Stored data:
═══
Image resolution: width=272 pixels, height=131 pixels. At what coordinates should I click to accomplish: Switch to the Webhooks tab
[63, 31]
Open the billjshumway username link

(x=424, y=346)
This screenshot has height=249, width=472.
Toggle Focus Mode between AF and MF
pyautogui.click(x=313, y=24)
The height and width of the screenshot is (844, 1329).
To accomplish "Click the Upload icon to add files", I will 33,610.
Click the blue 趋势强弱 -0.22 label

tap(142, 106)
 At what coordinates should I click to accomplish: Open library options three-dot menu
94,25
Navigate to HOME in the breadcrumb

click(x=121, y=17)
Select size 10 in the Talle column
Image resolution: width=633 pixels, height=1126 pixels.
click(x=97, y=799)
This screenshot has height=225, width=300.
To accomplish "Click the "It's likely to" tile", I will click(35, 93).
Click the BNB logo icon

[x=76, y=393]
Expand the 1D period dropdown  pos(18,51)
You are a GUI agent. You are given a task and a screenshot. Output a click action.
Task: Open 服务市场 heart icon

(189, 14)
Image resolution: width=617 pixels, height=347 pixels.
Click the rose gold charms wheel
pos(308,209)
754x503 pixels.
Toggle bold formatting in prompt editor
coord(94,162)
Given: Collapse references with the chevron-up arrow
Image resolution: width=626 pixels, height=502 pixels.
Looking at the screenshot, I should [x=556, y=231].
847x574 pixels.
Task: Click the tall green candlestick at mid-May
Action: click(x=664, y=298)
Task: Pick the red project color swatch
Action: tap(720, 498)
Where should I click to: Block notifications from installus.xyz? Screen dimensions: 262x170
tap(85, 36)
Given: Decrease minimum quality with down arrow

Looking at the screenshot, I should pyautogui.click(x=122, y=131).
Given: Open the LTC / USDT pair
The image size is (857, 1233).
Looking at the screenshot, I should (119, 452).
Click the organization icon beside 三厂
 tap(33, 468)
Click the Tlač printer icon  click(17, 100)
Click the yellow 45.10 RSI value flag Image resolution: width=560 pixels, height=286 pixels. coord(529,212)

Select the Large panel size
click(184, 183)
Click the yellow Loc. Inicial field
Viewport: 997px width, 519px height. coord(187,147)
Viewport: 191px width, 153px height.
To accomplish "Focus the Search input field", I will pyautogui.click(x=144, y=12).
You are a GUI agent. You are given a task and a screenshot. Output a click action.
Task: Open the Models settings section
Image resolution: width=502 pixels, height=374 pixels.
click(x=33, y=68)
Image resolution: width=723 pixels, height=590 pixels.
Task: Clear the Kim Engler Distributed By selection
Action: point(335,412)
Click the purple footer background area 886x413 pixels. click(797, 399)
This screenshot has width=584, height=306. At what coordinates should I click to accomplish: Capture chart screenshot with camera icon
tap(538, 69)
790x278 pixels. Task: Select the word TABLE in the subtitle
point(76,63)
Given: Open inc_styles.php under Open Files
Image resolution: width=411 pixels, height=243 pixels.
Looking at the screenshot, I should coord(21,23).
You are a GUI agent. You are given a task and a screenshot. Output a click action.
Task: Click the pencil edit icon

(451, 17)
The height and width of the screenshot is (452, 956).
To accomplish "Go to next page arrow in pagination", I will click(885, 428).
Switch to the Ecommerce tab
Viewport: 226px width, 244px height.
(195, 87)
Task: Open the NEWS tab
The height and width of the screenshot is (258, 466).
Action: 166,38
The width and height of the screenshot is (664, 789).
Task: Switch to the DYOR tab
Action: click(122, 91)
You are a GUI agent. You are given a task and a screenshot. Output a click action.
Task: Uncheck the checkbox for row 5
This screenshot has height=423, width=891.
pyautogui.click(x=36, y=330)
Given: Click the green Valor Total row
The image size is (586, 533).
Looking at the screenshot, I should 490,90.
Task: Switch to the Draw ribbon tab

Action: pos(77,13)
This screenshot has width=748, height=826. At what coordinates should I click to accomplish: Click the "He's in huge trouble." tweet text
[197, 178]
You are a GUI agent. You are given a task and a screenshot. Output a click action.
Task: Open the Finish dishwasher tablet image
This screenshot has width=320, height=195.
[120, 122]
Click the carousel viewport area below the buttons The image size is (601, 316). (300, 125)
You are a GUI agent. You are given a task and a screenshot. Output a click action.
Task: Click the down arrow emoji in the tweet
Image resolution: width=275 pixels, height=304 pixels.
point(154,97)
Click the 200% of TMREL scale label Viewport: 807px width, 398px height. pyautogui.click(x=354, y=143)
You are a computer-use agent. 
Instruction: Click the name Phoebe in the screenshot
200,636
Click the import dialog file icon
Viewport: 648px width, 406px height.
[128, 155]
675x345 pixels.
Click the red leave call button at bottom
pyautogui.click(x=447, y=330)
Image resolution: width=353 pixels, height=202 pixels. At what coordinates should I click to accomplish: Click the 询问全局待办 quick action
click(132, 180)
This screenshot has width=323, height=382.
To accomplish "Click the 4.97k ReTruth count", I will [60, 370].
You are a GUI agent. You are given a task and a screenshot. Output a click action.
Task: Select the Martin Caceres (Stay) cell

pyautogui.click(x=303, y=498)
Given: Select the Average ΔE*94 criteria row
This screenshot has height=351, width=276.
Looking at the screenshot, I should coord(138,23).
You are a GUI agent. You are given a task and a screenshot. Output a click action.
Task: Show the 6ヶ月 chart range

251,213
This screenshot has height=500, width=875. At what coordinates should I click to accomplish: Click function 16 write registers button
═══
What the task requires
Could you print every record above exactly as it appears?

Response area
Image resolution: width=272 pixels, height=131 pixels. At what coordinates should I click to accomplish: Switch to the Webhooks tab
[63, 31]
Open the billjshumway username link

(x=424, y=346)
This screenshot has height=249, width=472.
Toggle Focus Mode between AF and MF
pyautogui.click(x=313, y=24)
The height and width of the screenshot is (844, 1329).
To accomplish "Click the Upload icon to add files", I will 33,610.
Click the blue 趋势强弱 -0.22 label

tap(142, 106)
 At what coordinates should I click to accomplish: Open library options three-dot menu
94,25
Navigate to HOME in the breadcrumb

click(x=121, y=17)
Select size 10 in the Talle column
Image resolution: width=633 pixels, height=1126 pixels.
click(x=97, y=799)
This screenshot has height=225, width=300.
To accomplish "Click the "It's likely to" tile", I will click(35, 93).
Click the BNB logo icon

[x=76, y=393]
Expand the 1D period dropdown  pos(18,51)
You are a GUI agent. You are given a task and a screenshot. Output a click action.
Task: Open 服务市场 heart icon

(189, 14)
Image resolution: width=617 pixels, height=347 pixels.
Click the rose gold charms wheel
pos(308,209)
754x503 pixels.
Toggle bold formatting in prompt editor
coord(94,162)
Given: Collapse references with the chevron-up arrow
Image resolution: width=626 pixels, height=502 pixels.
Looking at the screenshot, I should [x=556, y=231].
847x574 pixels.
Task: Click the tall green candlestick at mid-May
Action: click(x=664, y=298)
Task: Pick the red project color swatch
Action: tap(720, 498)
Where should I click to: Block notifications from installus.xyz? Screen dimensions: 262x170
tap(85, 36)
Given: Decrease minimum quality with down arrow

Looking at the screenshot, I should pyautogui.click(x=122, y=131).
Given: Open the LTC / USDT pair
The image size is (857, 1233).
Looking at the screenshot, I should (119, 452).
Click the organization icon beside 三厂
 tap(33, 468)
Click the Tlač printer icon  click(17, 100)
Click the yellow 45.10 RSI value flag Image resolution: width=560 pixels, height=286 pixels. coord(529,212)

Select the Large panel size
click(184, 183)
Click the yellow Loc. Inicial field
Viewport: 997px width, 519px height. coord(187,147)
Viewport: 191px width, 153px height.
To accomplish "Focus the Search input field", I will pyautogui.click(x=144, y=12).
You are a GUI agent. You are given a task and a screenshot. Output a click action.
Task: Open the Models settings section
Image resolution: width=502 pixels, height=374 pixels.
click(x=33, y=68)
Image resolution: width=723 pixels, height=590 pixels.
Task: Clear the Kim Engler Distributed By selection
Action: point(335,412)
Click the purple footer background area 886x413 pixels. click(797, 399)
This screenshot has width=584, height=306. At what coordinates should I click to accomplish: Capture chart screenshot with camera icon
tap(538, 69)
790x278 pixels. Task: Select the word TABLE in the subtitle
point(76,63)
Given: Open inc_styles.php under Open Files
Image resolution: width=411 pixels, height=243 pixels.
Looking at the screenshot, I should coord(21,23).
You are a GUI agent. You are given a task and a screenshot. Output a click action.
Task: Click the pencil edit icon

(451, 17)
The height and width of the screenshot is (452, 956).
To accomplish "Go to next page arrow in pagination", I will click(885, 428).
Switch to the Ecommerce tab
Viewport: 226px width, 244px height.
(195, 87)
Task: Open the NEWS tab
The height and width of the screenshot is (258, 466).
Action: 166,38
The width and height of the screenshot is (664, 789).
Task: Switch to the DYOR tab
Action: click(122, 91)
You are a GUI agent. You are given a task and a screenshot. Output a click action.
Task: Uncheck the checkbox for row 5
This screenshot has height=423, width=891.
pyautogui.click(x=36, y=330)
Given: Click the green Valor Total row
The image size is (586, 533).
Looking at the screenshot, I should 490,90.
Task: Switch to the Draw ribbon tab

Action: pos(77,13)
This screenshot has width=748, height=826. At what coordinates should I click to accomplish: Click the "He's in huge trouble." tweet text
[197, 178]
You are a GUI agent. You are given a task and a screenshot. Output a click action.
Task: Open the Finish dishwasher tablet image
This screenshot has width=320, height=195.
[120, 122]
Click the carousel viewport area below the buttons The image size is (601, 316). (300, 125)
You are a GUI agent. You are given a task and a screenshot. Output a click action.
Task: Click the down arrow emoji in the tweet
Image resolution: width=275 pixels, height=304 pixels.
point(154,97)
Click the 200% of TMREL scale label Viewport: 807px width, 398px height. pyautogui.click(x=354, y=143)
You are a computer-use agent. 
Instruction: Click the name Phoebe in the screenshot
200,636
Click the import dialog file icon
Viewport: 648px width, 406px height.
[128, 155]
675x345 pixels.
Click the red leave call button at bottom
pyautogui.click(x=447, y=330)
Image resolution: width=353 pixels, height=202 pixels. At what coordinates should I click to accomplish: Click the 询问全局待办 quick action
click(132, 180)
This screenshot has width=323, height=382.
To accomplish "Click the 4.97k ReTruth count", I will [60, 370].
You are a GUI agent. You are given a task and a screenshot. Output a click action.
Task: Select the Martin Caceres (Stay) cell

pyautogui.click(x=303, y=498)
Given: Select the Average ΔE*94 criteria row
This screenshot has height=351, width=276.
Looking at the screenshot, I should coord(138,23).
You are a GUI agent. You are given a task and a screenshot. Output a click action.
Task: Show the 6ヶ月 chart range

251,213
This screenshot has height=500, width=875. At what coordinates should I click to accomplish: Click function 16 write registers button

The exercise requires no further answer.